X is directed out from sun, in Ceres orbit plane
Y is directed perpendicularly up off the orbit plane, approximately in Ceres' north pole direction
Z is directed forwards in Ceres orbit plane, the direction Ceres is moving, a negative shows the probe trailing behind.
distance from Ceres continues increasing for a while because the probe has some excess momentum
vescape is the escape velocity at that given distance
vprobe is the predicted velocity the probe will actually have that day. It must fall below vesc to achieve capture.

You can see that for 4 March the reported speed 50.0 m/s is right but the distance 58.4 is a bit larger than the table's 56
I think what that means is that actual capture into orbit might not occur until the next day, 7 March. But barring accidents (like the September 2014 cosmic ray event) it should happen soon.
Marshall
 


Re: Speed rel Ceres 50.0 m/s @ 58.4 kkm (nearing capture)

Postby Darby on March 5th, 2015, 3:02 am 

Two problems to solve would be A. energy--an expandable power supply and B. health in 3% of Earth gravity. (genetic modification might be requred)


In-situ power generation is not the deal breaker, because once you harvest the requisite water from the icy mantle, you can use PV to electrolyze it into oxygen & hydrogen, which could then be run through a fuel cell to generate electricity, heat and water on demand, and the resulting water is then recycled in a closed loop (which is what they currently do on the ISS up in LEO). Of the two hurdles you posted, health is the much larger issue, because 0.03G is nowhere near enough gravity to support long term human health, which has already been studied ad nauseum. The moon's 0.16G is 5.5x higher than ceres, and a lot closer to what the human body requires, but it's still not optimal. The much greater proximity to earth would enable the sort of infrastructure needed to have regular transits between the lunar surface and low lunar orbit (using fuel generated in-situ), so that in addition to commuting to and from Earth, people could periodically spend time in a centripitally generated higher gravity habitat in LLO, which could involve a permanent orbital station with a large rotating section. Something like that would be wildly impractical on/around ceres.
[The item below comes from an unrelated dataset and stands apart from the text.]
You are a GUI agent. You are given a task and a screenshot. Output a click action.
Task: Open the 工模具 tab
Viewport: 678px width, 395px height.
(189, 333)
Ceres albedo is very dark: 10% I believe. Doesn't that suggest carbonaceous material? What is the chemical composition of the dark crust covering the icy mantel likely to be?


Too soon to tell. Probably best for the time being to assume it's something in the regolith family until it can be scrutinized more closely.
Darby
 


Re: Speed rel Ceres 49.2 m/s @ 59.1 kkm (close to capture)

Postby Marshall on March 5th, 2015, 11:47 am 

Thanks, on the whole your analysis seems on solid ground. Which mammals can stay healthy in low gravity (like 3% or even zero)? I would guess that aquatic mammals like dolphins would not suffer bone loss in low gravity because their body mass is supported by more or less neutral buoyancy. Nor would some of the smaller land mammals, I imagine.
The possibility of genetic modification to adapt to low gravity is interesting. Humans may decide to employ it.
Until that is understood I would say that the problem of health in low gravity has not been adequately studied.

We are close to capture!

Current status as of 5am pacific on 5 March shows speed rel Ceres 49.2 m/s @ distance of 59.06 kkm.
Escape speed at that distance is (2G*943e18 kg/(59060 km))^.5 = 46.2 m/s
So the probe is going 3 meters per second too fast, at this point, to be classified as in orbit.
I expect capture by 7 March, but I'll check later today to see how much the excess speed is whittled down.
Marshall
 


Re: Speed rel Ceres 49.2 m/s @ 59.1 kkm (close to capture)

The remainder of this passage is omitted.